Ich ging mit meinem Schatten spazieren. Es war kurz vor ein Uhr, die Sonne stand im Zenit.
Mein Frühstück lag mir schwer im Magen. Die Zeit war in der Nacht für den Sommer umgestellt worden.
Schleppend schienen die Stunden an diesem Tag voranzuschreiten.
Kaum hatte ich den Dorfkern verlassen und rechts an der alten Feuerwehrswache, einem rotes Backsteingebäude mit Turm und einem Weiher, abgebogen; fühlte sich meine gesamte Existenz im Angesicht der weiten Landschaft auf einen winzigen Punkt komprimiert. Außer ein paar Windräder war nichts aufregendes, welches mich von meiner eigenen Person hätte ablenken können, zu erspähen; nur grüne unter braunen unter blauen Streifen der weiten Ackerfelder.

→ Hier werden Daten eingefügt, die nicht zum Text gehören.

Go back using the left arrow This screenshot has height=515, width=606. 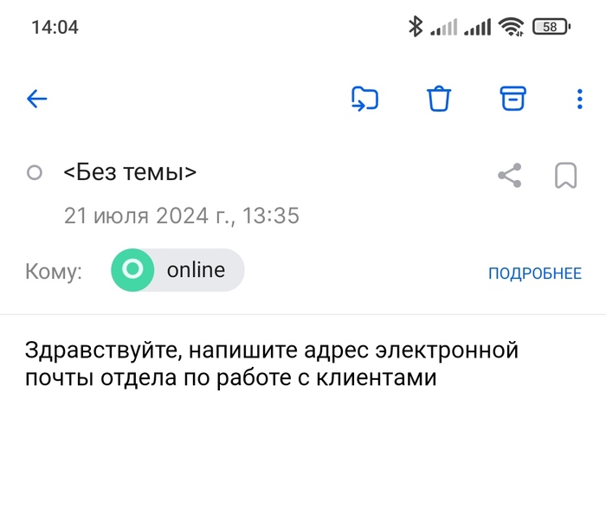pyautogui.click(x=36, y=99)
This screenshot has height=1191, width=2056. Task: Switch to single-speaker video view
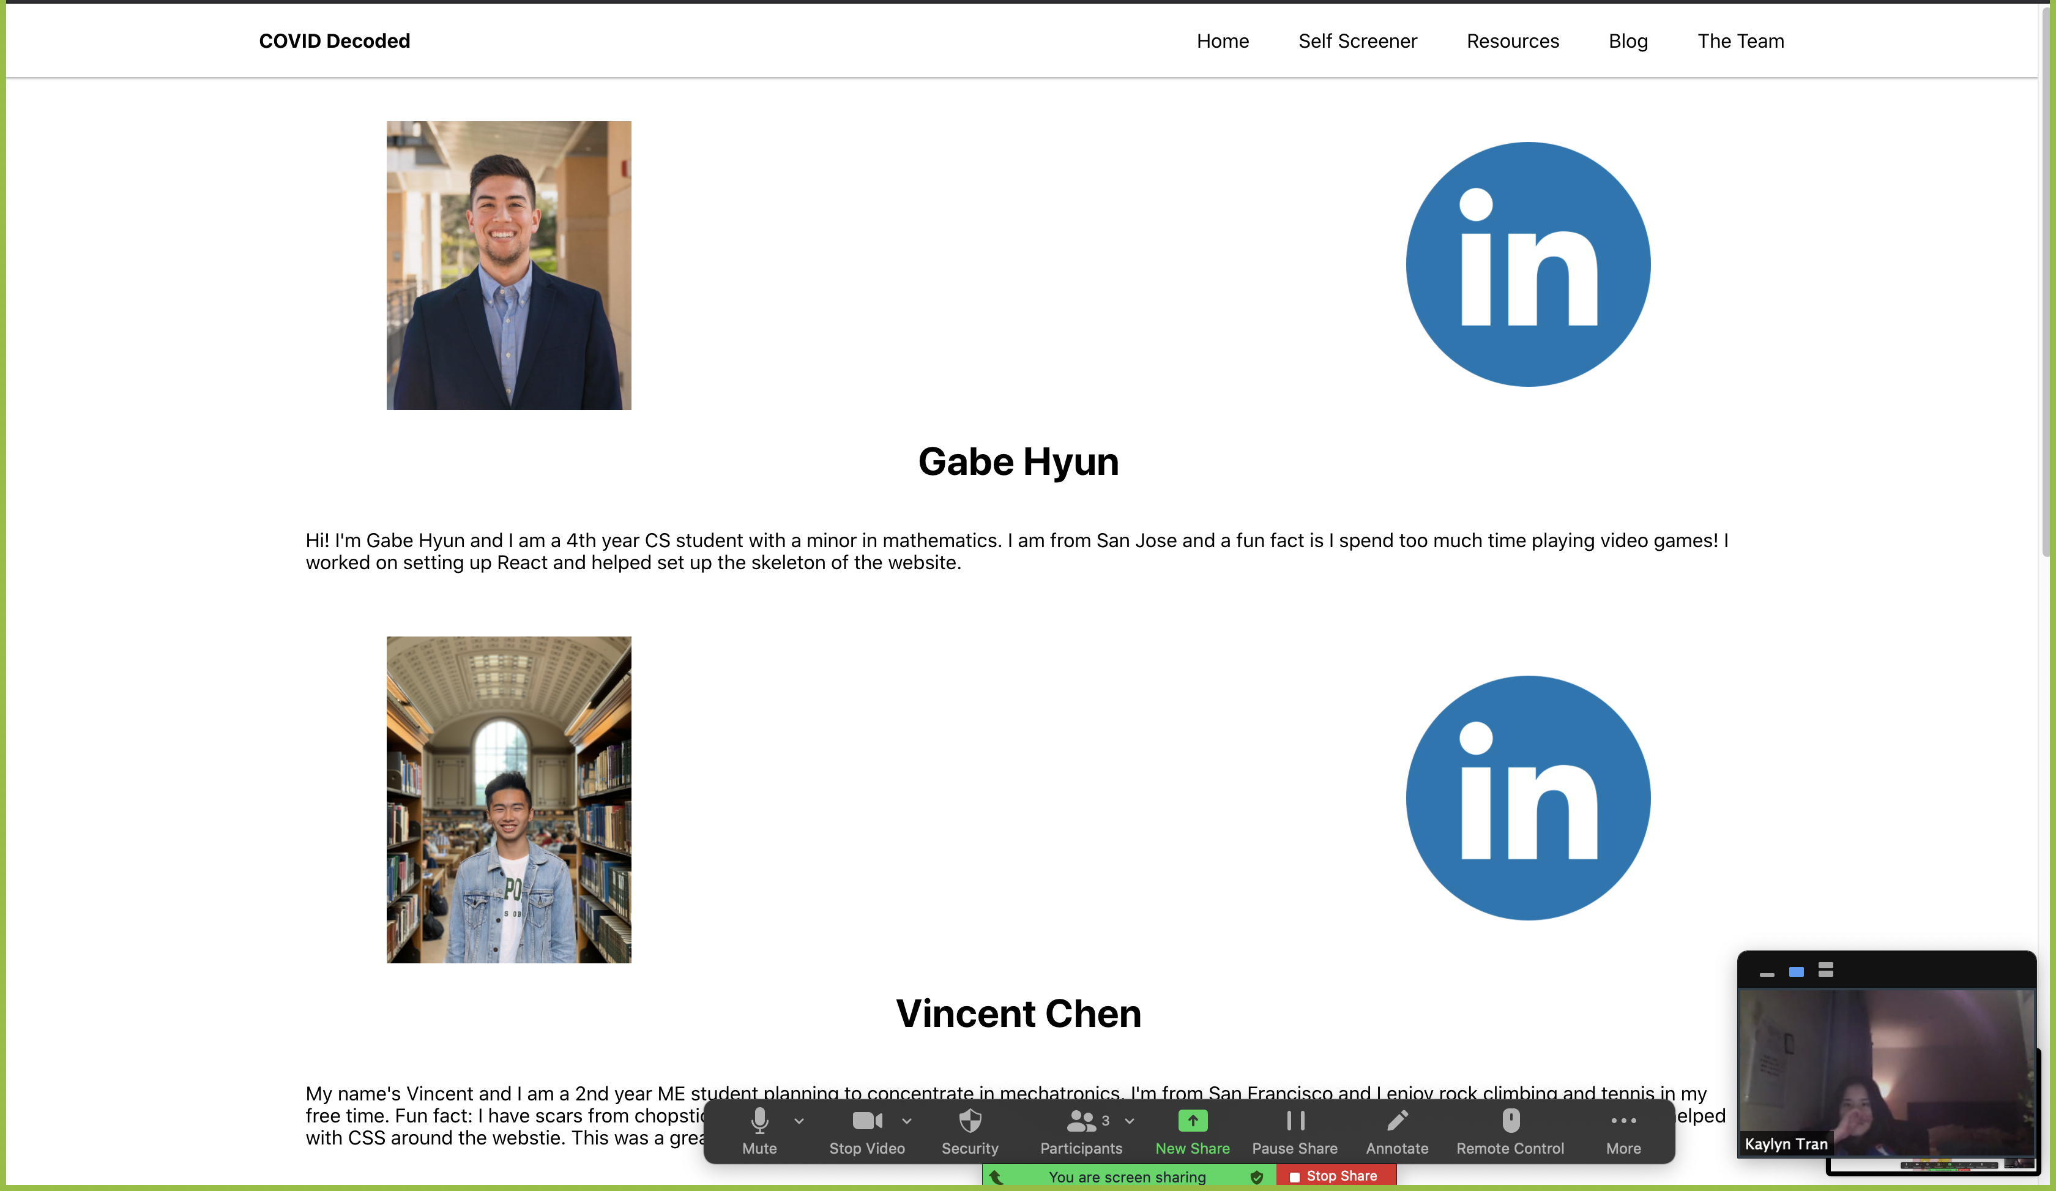pos(1797,972)
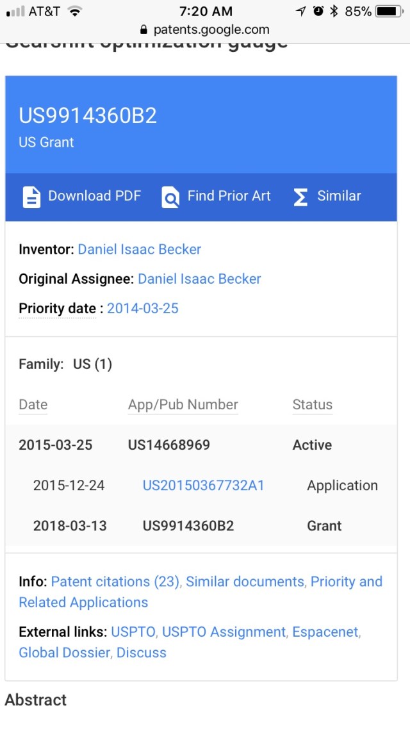410x729 pixels.
Task: Open application US20150367732A1 link
Action: coord(203,485)

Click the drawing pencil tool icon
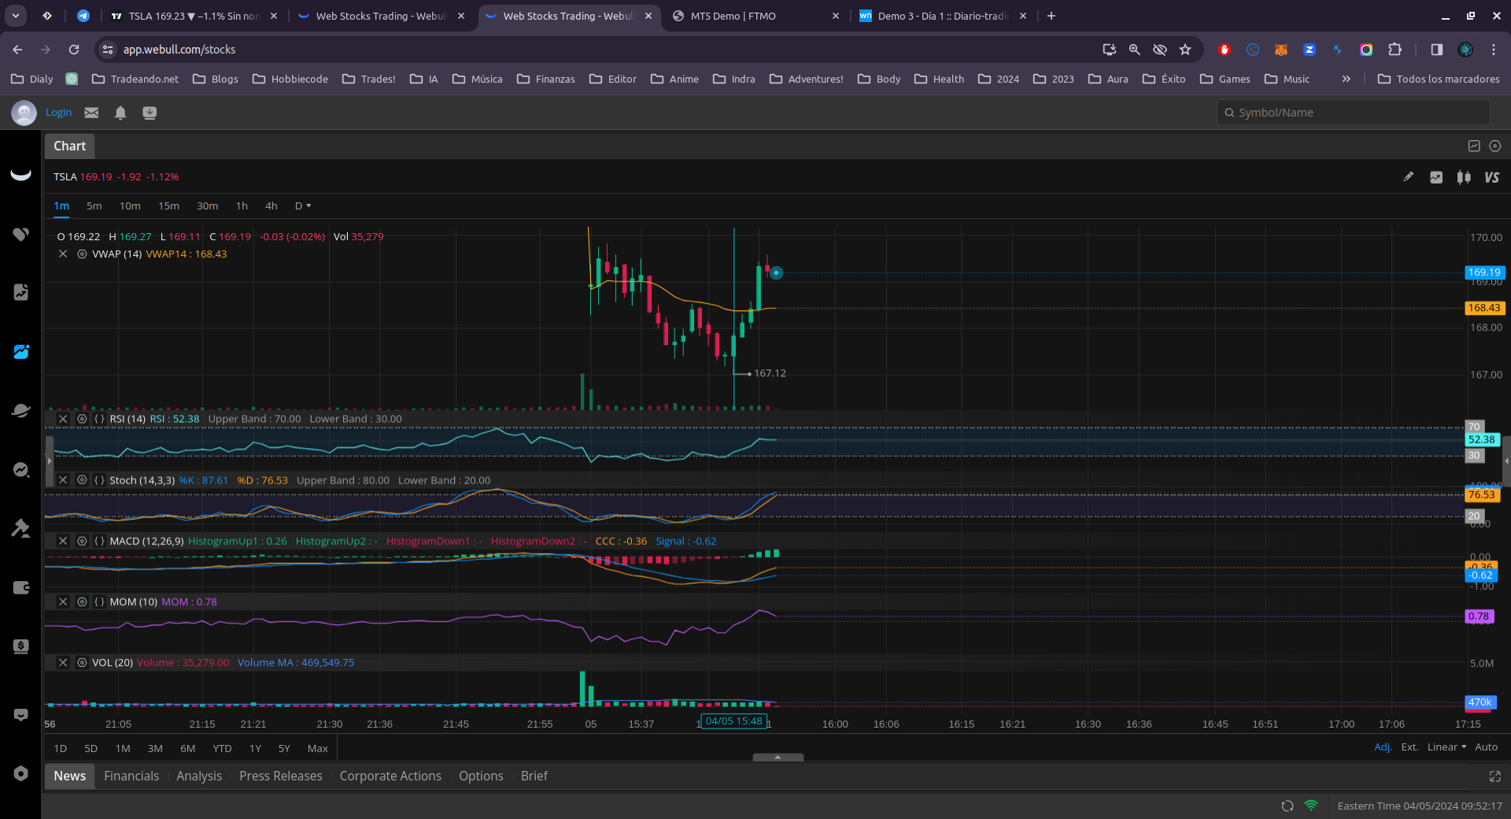(x=1408, y=177)
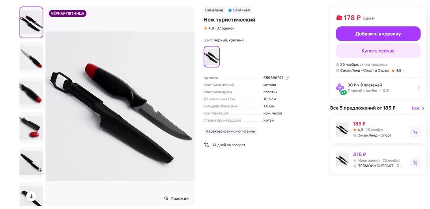Expand the Sima-Land seller rating dropdown
This screenshot has height=209, width=430.
click(x=404, y=71)
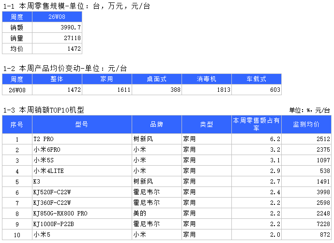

Mein Schatten verfolgte mich. Wie ich mich auch zur Sonne drehte, er wich nicht von meiner Seite; nur ab und zu geriet er ins Schwanken, wenn er über hügelige Acker schlich.
Ich rannte, blieb stehen, aber die Vergangenheit blieb haften, die schattenhaften Bilder, die mich aus der Gegenwart hinfort zu reißen schienen.
Dunkel war sie, wie es auch Schatten unweigerlich an sich hatten. Und doch fragte ich mich, ob diese der Wahrheit entsprach.
Wo waren sie dann, die schönen Erinnerungen?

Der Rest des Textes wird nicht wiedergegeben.